_Obiettivo del compito_
Nel brano sulla democrazia riportato qui sotto, quanti anni di reclusione a Guantanamo aveva alle spalle Ruhal Ahmed quando gli è stata rivolta la domanda?

_Fonte_
____

Democrazia significa, nella pratica, che la polizia non verrà a prenderti in casa senza motivo, che avrai un giusto processo, in cui non conta se sei arabo, rumeno o figlio di Rockfeller, se sei comunista o ebreo o musulmano, per decidere se hai rubato una mela e quanto è grave che tu l’abbia rubata. Democrazia significa: scuola gratuita e la possibilità di informarsi su ciò che i potenti decidono, cercarsi un lavoro che non ti faccia sentire uno schiavo, poter esprimere delle critiche e delle proposte su come il paese dovrebbe funzionare. Questo è un progetto ideale, una specie di paradiso, che gli uomini hanno immaginato e tentato in vari modi di realizzare nella storia, contro oppressioni e violenze, contro le illusioni diffuse dai potenti e contro le difficoltà che si incontrano ogni volta che si tenta di trasformare una idea in realtà.

Quando ho chiesto a Ruhal Ahmed, dopo tre anni di reclusione a guantanamo, cosa pensa quando sente parlare di “democrazia”, mi ha guardato con un’espressione incredula e severa, ma rassegnata; mi ha risposto: “what is democracy?” “come posso credere nella democrazia?”. In quella domanda c’è tutta la tragedia del nostro tempo. Noi cittadini europei, con i nostri diritti garantiti, le nostre libertà, siamo alleati degli Stati Uniti nella guerra contro il terrorismo globale per portare la democrazia nel mondo, ma forse abbiamo un problema. Forse abbiamo smesso di farci questa domanda. Forse, il nostro sistema politico è arrivato a un punto in cui alla domanda “cosa è la democrazia?” si possono dare solo risposte contraddittorie, mezze verità. Forse abbiamo organizzato la nostra società in un modo che ci faccia scordare di porci questa domanda.

____

Voci da un insieme di dati:

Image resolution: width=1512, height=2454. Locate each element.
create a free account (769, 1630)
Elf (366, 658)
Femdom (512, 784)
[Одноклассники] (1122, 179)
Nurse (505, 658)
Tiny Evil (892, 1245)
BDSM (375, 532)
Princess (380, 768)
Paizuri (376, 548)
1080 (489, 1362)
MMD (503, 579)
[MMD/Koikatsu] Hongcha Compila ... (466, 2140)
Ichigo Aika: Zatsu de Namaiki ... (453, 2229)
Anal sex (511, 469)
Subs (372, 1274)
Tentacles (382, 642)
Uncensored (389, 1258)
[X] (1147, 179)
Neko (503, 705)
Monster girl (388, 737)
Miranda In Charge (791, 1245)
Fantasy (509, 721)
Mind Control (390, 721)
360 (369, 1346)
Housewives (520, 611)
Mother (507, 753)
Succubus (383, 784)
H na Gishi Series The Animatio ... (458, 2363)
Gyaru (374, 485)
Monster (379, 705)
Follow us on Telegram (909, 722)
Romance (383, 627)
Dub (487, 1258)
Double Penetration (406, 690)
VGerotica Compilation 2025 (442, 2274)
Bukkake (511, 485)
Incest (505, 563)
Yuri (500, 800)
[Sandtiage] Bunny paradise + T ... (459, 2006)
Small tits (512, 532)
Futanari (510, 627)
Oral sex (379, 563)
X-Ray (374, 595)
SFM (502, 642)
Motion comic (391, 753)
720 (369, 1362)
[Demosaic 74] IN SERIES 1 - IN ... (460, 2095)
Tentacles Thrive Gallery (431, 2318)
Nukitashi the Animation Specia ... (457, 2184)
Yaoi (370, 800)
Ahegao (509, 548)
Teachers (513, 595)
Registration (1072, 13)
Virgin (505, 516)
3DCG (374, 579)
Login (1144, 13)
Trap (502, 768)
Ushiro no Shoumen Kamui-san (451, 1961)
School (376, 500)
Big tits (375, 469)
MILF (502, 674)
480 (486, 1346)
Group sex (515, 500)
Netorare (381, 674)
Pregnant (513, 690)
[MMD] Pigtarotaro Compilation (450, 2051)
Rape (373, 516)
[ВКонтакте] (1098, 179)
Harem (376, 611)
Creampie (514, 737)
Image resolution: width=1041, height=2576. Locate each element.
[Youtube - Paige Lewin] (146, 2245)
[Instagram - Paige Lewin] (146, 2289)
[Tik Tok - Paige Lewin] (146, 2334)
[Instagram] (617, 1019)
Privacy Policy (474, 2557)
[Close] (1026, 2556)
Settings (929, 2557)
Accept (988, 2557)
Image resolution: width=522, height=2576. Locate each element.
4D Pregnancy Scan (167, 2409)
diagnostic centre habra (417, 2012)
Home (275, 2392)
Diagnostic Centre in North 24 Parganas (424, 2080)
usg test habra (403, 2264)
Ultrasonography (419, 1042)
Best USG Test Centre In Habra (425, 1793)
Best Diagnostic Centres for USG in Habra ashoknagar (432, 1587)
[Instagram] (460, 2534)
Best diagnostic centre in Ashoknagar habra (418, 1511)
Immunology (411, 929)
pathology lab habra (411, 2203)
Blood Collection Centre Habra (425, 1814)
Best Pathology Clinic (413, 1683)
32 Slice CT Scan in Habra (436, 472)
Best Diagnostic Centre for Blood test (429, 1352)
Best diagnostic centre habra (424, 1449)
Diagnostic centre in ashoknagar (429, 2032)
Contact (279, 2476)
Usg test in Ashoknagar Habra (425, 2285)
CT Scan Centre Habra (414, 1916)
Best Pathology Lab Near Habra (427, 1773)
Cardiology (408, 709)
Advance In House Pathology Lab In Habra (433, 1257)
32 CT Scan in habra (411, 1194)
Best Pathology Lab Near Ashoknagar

____

_Soluzione dell'esercizio_
Tre anni.